Indiquons aussi que la finance catholique, pour sa part, est un sous-genre de la finance chrétienne au même titre que la «finance protestante» ou l’éventuelle «finance orthodoxe». Elle se caractérise par des critères éthiques alignés sur la doctrine sociale de l’Église catholique romaine. Si certaines opérations financières ont été explicitement condamnées parce qu’elles contournaient la prohibition de l’usure comme le contrat mohatra, les opérations de banque catholiques contemporaines se caractérisent surtout par leur recherche de solidarité et la répartition des bénéfices au profit des plus démunis. Par exemple, la Liga Bank propose des cartes de paiement dont les commissions sont reversées à des associations caritatives de soutien à l’enfance.

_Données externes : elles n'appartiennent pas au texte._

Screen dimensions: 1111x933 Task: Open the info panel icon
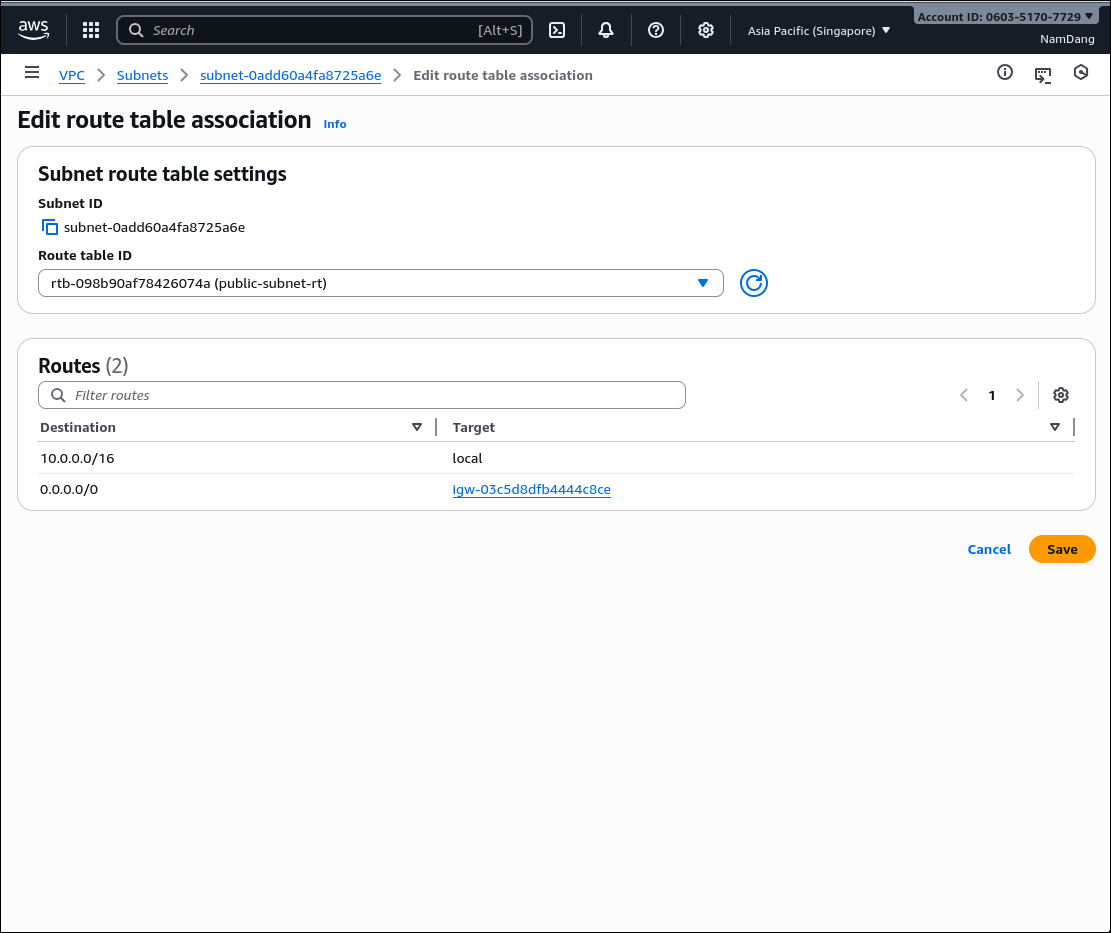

Développement de la finance catholique
Plusieurs acteurs financiers chrétiens sont apparus en France à la suite de la création du fonds Proclero et de la publication du livre Finance Catholique en juillet 2013, notamment la plateforme de financement participatif Credofunding ou celle des Projets Rosalie et la société de conseil en investissement, le Cèdre finance éthique. L’été 2015 voit l’avènement de la finance chrétienne en France. Jusqu’au lancement par Standard & Poor’s (S&P) du produit “S&P 500 Catholic Values Index”. Les concepts “finance catholique” et “finance chrétienne” étaient très controversés en France. Les principales critiques redoutaient une confusion entre l’Église et les pratiques financières. Néanmoins, le lancement du produit par S&P a permis de consacrer publiquement les concepts. L’association internationale à but non lucratif nommée Observatoire de la Finance Chrétienne publie en août 2015 une Charte Fondamentale de la Finance Éthique Chrétienne en plusieurs langues comme le français, l’anglais, l’italien et le russe. Sa commission de notation Excelsis, regroupant des professionnels de la finance de plusieurs nationalités, attribue la note B- au produit “S&P 500 Catholic Values Index”. Le volume des investissements des banques chrétiennes allemandes s’est sensiblement accru entre les années 2005-2012 pour atteindre les 15 milliards d’euros.
Finance orthodoxe
Il faut souligner qu’un groupe d’hommes d’affaires auraient commencé à travailler en décembre 2014 à la création d’une banque orthodoxe et d’un fonds d’investissement, inspiré des institutions bancaires islamiques. L’archiprêtre Vsevolod Chaplin aurait bien accueilli le projet car il permettrait de pallier les mécanismes usuraires. Annoncé en plein cœur de la crise du Rouble et dans le contexte des tensions entre russes et occidentaux au sujet de l’Ukraine, ce projet, aurait, pour certains analystes, une dimension politique. Il serait une façon de faire reposer sur le système financier occidental les difficultés économiques et financières que traverse la Russie.